Different Media Pictures of Ramadan in Xinjiang

CDT reported in an earlier post that Xinjiang Muslims are facing a security crackdown and fasting restrictions during the holy month of Ramadan

Earlier this month, Radio Free Asia also reported on several Ramadan restrictions imposed upon Muslims in Xinjiang:

Women are being forced to uncover their faces in public by police, while restrictions on teaching Islam to Uyghur children are being intensified, police said.

“We are…checking the identities of those who have beards or mustaches, and women who cover their faces,” an officer who answered the phone at the Charbagh village police station, in Lop county, Hotan prefecture.

“We uncover the faces of veiled women by force if necessary,” he said. “We also arrest anyone teaching religion to children illegally,” he said, adding that police were also helping to enforce a ban on Muslim restaurant closures in Ramadan.
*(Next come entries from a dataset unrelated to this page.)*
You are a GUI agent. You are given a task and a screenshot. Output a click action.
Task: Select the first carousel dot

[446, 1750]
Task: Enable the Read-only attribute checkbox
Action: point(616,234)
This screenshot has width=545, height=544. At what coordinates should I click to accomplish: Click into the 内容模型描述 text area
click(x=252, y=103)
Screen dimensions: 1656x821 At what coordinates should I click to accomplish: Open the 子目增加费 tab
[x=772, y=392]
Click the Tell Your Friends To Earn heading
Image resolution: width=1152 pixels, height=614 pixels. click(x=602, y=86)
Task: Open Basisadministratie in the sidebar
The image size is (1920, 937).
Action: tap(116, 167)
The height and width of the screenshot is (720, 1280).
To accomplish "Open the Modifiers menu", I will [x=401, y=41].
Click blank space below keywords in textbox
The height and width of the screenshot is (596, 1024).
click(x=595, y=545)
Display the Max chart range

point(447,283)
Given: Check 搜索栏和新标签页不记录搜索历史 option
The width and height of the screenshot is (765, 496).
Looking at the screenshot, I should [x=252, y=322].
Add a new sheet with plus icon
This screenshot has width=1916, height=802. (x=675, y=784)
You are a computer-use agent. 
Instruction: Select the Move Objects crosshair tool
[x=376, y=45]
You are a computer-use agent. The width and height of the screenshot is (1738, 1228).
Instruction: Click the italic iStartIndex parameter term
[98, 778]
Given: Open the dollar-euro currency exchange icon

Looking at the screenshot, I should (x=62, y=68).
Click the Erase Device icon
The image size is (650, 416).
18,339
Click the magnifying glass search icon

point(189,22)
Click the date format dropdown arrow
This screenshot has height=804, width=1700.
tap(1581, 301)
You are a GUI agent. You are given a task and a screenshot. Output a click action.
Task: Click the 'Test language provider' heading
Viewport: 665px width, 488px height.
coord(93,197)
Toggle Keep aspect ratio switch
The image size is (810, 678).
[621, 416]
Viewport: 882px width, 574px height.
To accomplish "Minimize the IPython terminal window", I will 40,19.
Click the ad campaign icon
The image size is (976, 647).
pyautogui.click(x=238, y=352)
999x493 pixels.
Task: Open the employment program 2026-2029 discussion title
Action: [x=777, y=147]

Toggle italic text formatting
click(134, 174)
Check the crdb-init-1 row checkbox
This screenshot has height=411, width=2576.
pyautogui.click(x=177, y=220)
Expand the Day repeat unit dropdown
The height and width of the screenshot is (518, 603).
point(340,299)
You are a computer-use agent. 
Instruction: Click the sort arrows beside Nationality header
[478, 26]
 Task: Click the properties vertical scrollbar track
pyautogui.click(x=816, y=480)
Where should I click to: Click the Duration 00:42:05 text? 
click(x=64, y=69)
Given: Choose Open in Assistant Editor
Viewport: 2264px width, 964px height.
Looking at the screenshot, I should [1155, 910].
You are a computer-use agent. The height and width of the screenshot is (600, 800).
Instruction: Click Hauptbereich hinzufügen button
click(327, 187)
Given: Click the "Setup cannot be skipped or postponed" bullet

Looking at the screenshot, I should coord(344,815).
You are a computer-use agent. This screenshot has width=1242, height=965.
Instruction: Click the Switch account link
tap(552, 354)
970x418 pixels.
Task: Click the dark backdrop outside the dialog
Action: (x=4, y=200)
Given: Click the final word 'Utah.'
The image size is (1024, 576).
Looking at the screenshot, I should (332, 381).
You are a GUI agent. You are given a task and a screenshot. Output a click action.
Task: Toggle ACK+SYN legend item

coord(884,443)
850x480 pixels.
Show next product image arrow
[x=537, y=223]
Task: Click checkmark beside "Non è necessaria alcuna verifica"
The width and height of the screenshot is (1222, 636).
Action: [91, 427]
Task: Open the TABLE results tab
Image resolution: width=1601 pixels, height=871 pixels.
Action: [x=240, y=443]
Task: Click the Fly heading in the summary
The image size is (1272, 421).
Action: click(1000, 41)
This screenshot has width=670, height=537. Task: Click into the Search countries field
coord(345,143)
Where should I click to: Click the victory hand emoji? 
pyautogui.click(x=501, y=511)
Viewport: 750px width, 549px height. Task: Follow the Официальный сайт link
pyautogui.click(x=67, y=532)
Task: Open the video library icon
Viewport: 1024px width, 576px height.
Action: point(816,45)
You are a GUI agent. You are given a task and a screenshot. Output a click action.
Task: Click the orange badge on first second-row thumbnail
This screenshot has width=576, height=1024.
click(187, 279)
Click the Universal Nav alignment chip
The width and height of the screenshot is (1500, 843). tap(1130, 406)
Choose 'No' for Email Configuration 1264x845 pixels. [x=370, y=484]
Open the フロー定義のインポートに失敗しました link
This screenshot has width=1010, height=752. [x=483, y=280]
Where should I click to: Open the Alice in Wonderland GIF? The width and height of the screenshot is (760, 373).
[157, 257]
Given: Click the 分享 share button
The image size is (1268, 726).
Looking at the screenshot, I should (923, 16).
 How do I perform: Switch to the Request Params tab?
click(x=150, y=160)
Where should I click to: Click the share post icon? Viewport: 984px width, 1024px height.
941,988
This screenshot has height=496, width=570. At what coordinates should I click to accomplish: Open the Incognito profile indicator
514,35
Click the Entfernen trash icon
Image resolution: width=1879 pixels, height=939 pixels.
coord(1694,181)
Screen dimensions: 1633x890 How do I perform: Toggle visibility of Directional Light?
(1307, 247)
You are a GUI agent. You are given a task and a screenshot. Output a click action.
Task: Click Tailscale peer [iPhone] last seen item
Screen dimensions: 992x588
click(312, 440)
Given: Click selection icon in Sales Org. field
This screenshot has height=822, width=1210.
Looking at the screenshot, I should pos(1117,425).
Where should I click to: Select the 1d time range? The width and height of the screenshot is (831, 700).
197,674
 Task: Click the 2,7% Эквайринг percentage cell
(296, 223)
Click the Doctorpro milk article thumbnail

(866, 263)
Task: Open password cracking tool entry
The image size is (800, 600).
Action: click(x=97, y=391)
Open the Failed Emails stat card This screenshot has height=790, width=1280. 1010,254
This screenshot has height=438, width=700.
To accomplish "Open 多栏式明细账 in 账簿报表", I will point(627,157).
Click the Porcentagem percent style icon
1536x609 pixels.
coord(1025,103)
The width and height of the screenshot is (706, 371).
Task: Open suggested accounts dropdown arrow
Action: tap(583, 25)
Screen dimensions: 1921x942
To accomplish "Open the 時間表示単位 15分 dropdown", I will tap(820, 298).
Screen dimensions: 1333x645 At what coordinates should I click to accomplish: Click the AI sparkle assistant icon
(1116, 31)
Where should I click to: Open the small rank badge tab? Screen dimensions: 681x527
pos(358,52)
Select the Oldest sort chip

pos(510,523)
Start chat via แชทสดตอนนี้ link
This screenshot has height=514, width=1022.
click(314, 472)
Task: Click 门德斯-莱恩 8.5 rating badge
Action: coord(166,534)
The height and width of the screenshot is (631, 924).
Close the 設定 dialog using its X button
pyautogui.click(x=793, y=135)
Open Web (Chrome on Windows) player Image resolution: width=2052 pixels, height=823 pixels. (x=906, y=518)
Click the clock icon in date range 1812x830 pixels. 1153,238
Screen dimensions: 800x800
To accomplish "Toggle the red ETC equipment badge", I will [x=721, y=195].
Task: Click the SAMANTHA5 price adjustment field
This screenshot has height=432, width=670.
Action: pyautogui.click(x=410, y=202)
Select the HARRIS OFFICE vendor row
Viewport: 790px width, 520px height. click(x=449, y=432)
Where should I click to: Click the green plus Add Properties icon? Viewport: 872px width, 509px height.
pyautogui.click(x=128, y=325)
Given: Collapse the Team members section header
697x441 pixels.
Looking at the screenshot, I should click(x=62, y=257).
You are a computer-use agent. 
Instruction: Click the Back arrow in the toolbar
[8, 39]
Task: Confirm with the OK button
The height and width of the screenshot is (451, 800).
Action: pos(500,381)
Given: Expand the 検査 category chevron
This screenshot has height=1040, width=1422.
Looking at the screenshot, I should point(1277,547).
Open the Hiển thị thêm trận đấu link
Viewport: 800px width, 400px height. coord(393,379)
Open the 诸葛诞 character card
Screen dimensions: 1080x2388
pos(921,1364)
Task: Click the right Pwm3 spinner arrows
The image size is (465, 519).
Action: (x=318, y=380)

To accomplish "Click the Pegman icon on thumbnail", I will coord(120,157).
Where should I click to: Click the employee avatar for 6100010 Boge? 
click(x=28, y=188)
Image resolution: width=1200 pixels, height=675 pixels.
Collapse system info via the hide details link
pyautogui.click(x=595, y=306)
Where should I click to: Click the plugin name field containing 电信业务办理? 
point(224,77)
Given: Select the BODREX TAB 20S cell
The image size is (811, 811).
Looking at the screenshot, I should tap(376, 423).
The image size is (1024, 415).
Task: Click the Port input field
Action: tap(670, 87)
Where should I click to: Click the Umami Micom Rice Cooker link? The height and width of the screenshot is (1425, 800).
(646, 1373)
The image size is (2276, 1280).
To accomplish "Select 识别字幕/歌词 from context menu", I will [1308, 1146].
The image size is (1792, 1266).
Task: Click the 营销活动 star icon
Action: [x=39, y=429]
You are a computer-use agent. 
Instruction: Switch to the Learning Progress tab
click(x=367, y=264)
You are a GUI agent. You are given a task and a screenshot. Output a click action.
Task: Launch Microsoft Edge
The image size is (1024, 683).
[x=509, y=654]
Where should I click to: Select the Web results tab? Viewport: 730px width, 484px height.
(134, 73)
But the China Daily paints a different picture: ‘Ramadan brings normalcy back to Kashgar’:

A month after a brutal terrorist attack near its front entrance, the three-storey Yijin Motel in this largely Uygur city re-opened for the Muslim holy month of Ramadan.

[…] When asked about Ramadan dietary restrictions, a veiled female Uygur shopkeeper, who was eating sunflower seeds on a lazy afternoon, pounded on her husband’s chest and said: “It’s in there!”

“Why need it here?” she said in broken Mandarin while pointing at her own mouth.

Guli, a 19-year-old from Kashgar’s Bachu county, is aware that there have been heightened security measures, but they hardly affect her. “I don’t feel them. Young people like us don’t normally observe the fast anyway; only the older generation does, and I don’t see how they can be prevented from doing so,” she said.

Read more about the Kashgar attacks via CDT.

The New Dominion blog offers its own critical commentary of the China Daily article:

Keeping in mind that this is an English language article and is more likely written with foreign audiences in mind, one cannot help but sense that much of it is designed to obliquely address numerous ongoing claims that there is a Ramadan crackdown being implemented in response to the attacks. Hu emphasizes that part and parcel with the “return to normalcy” are Uyghurs taking part, unhindered and voluntarily, in the discipline demanded of them during Ramadan. The basis for claims of a Ramadan crackdown have been various township and village level government websites that made the political faux-pas of making regulations publically viewable online, and after the news hit the Western press, indeed some of these townships took the regulations off their site, but so far it seems that the Kashgar government has not at least publicly discussed Ramadan regulations, and so the actual extent of Ramadan restrictions throughout Xinjiang remains unknown.  Interestingly, Hu decided to throw in the example of an unobservant Muslim into his article

[…] Perhaps implying that if any Uyghurs are not observing Ramadan or if any Uyghur restaurants are remaining open, it’s on their own decision.